Mi sono così ricordato di quella “prova acumetrica” con l’orologio di mio nonno (accostato all’orecchio o “auscultato” con un manico di scopa a guisa di stetoscopio…) che da ragazzino mi piaceva tanto, oppure delle prove con la voce bisbigliata cui fui sottoposto quando feci l’esame per la patente automobilistica (mi pare, presso l’ufficio psicofisiologico delle ferrovie, a Palermo), o le visite specialistiche di mio padre che soffriva di vertigini ed era un po’ sordo. E poi: la trasmissione molare o molecolare, l’audizione per via ossea, la scala ototipica, le simulazioni di sordità, l’incoordinazione tra i movimenti del torace e quelli del diaframma, il fatto che l’orecchio non sente, ma “indovina” la vocale… e naturalmente molto altro.

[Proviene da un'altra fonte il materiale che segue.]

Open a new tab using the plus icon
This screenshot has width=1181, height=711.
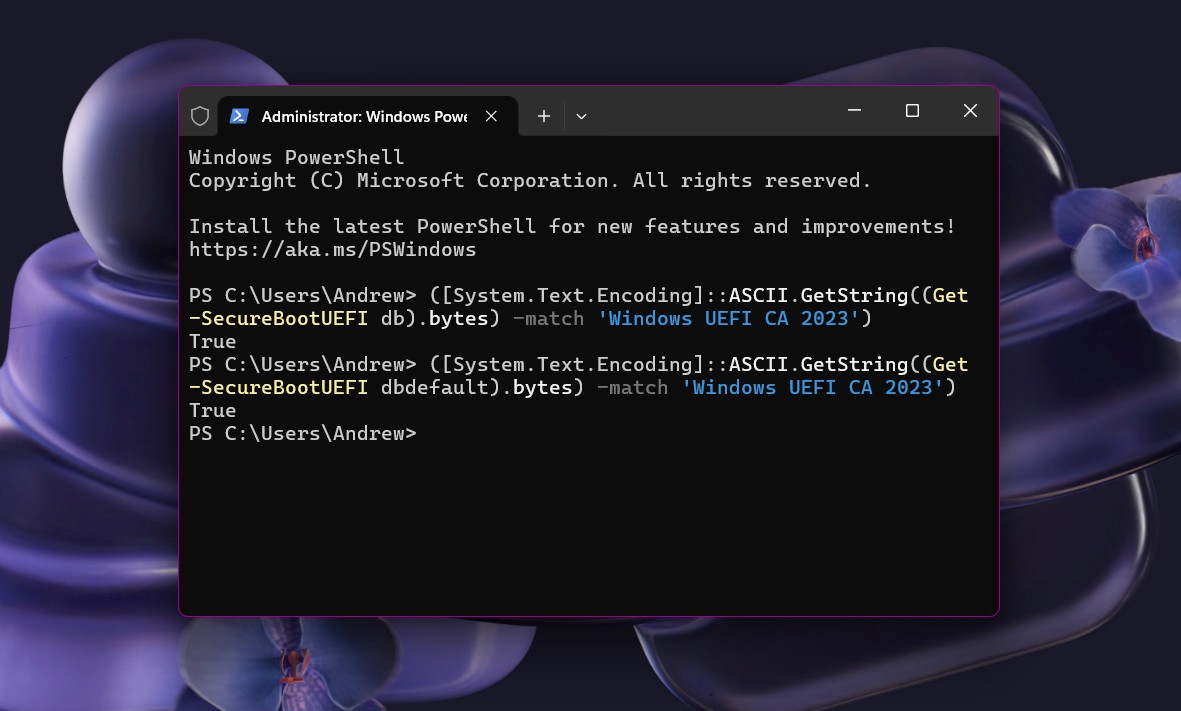pos(543,116)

Da fisico, in particolare, mi intrigavano i diapason, strumenti mai visti, né studiati né tanto meno adoperati nella mia lunga carriera. In genere nei libri si accenna alla loro stabilità in frequenza, alla purezza e al rinforzo del suono con la cassetta di risonanza. È molto meno noto (almeno nel mio caso), per esempio, che la cassa di risonanza abbrevia anche (smorza) il suono; che il modo di battere i rebbi è essenziale; che lo spettro “acustico” prodotto non è affatto uniforme (vedi disegno a destra); che l’unico sistema di avere suoni relativamente calibrati (e proporzionali a un certo peso P) è tagliare lo spago del disegno (a sinistra); che il modo in cui il piede del diapason è stretto alla morsa influisce anch’esso sui parametri acustici, ecc.